We set up continuous comparison across agent instances with time-series tracking. Not just “is this output correct?” but “has the distribution of outputs changed since last week?” The system detects when a model update, data change, or any upstream shift causes the agent population to behave differently.

When drift is detected, it surfaces the specific decisions that changed, the direction of the change, and the likely cause. The team can see - within hours, not weeks - whether a deployment changed agent behaviour in ways their eval suite didn’t catch.

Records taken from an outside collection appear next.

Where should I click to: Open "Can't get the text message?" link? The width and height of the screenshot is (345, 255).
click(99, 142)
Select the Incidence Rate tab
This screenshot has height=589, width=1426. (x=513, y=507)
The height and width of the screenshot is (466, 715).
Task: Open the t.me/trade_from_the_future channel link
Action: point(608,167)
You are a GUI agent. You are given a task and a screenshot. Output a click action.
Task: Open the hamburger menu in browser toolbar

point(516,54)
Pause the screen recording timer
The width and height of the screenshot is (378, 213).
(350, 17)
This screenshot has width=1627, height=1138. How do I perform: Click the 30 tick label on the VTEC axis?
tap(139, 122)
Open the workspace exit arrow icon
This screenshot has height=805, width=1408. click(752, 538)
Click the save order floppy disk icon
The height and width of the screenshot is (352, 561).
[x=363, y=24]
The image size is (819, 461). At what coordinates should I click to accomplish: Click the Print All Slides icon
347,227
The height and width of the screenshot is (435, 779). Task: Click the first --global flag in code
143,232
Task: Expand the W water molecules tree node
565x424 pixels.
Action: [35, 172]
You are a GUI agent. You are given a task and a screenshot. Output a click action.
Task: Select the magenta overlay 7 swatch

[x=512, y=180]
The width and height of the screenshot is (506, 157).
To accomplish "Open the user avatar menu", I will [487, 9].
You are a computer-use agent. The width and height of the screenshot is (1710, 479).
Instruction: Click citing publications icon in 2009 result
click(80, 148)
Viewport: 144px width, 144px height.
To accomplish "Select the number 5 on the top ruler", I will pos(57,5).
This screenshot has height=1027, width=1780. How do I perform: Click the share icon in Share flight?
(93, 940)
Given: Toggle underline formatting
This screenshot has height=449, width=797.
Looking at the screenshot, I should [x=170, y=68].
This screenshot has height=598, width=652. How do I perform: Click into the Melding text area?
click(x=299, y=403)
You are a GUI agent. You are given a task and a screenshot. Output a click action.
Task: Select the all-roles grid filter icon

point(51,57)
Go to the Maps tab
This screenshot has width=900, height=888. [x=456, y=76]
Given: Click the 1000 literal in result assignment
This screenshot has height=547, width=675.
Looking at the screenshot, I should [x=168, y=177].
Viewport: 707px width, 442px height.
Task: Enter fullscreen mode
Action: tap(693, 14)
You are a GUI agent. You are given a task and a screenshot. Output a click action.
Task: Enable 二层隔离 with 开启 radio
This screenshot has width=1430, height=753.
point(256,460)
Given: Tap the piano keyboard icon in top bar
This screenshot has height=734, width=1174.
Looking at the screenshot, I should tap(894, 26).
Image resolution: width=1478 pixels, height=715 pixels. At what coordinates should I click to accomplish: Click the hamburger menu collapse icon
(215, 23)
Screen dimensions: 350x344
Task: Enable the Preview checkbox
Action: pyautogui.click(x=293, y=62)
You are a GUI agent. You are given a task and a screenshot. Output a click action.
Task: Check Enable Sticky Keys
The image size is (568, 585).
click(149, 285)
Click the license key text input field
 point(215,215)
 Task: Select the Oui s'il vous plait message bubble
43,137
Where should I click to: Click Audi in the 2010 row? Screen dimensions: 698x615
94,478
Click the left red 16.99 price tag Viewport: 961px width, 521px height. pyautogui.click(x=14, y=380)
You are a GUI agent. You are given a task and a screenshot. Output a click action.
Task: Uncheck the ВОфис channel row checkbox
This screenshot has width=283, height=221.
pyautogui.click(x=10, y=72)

“I would like to have something that is constantly monitoring any AI within our process. It’s the over time thing that I think is important. What works today doesn’t work tomorrow. Like, why? What’s changed? That feels like the stressful part of never being able to get on top of it.”

What they own

An always-on monitoring layer comparing agent behaviour across 20+ instances with time-series baselines. Drift detection that catches distributional shifts - not “is this output wrong?” but “has the pattern of outputs changed since last deployment?” Alerting that surfaces the specific decisions that changed, the direction of the change, and the likely upstream cause. The team deploys model updates on Monday and has drift reports by Wednesday - instead of finding out three weeks later from a customer.

The financial exposure from three weeks of undetected drift was significant. Not because any single decision was wrong enough to flag - but because hundreds of slightly-off decisions compound. MIT research examining 32 datasets across four industries found 91% of ML models experience degradation over time. The question is whether you detect it in hours or weeks.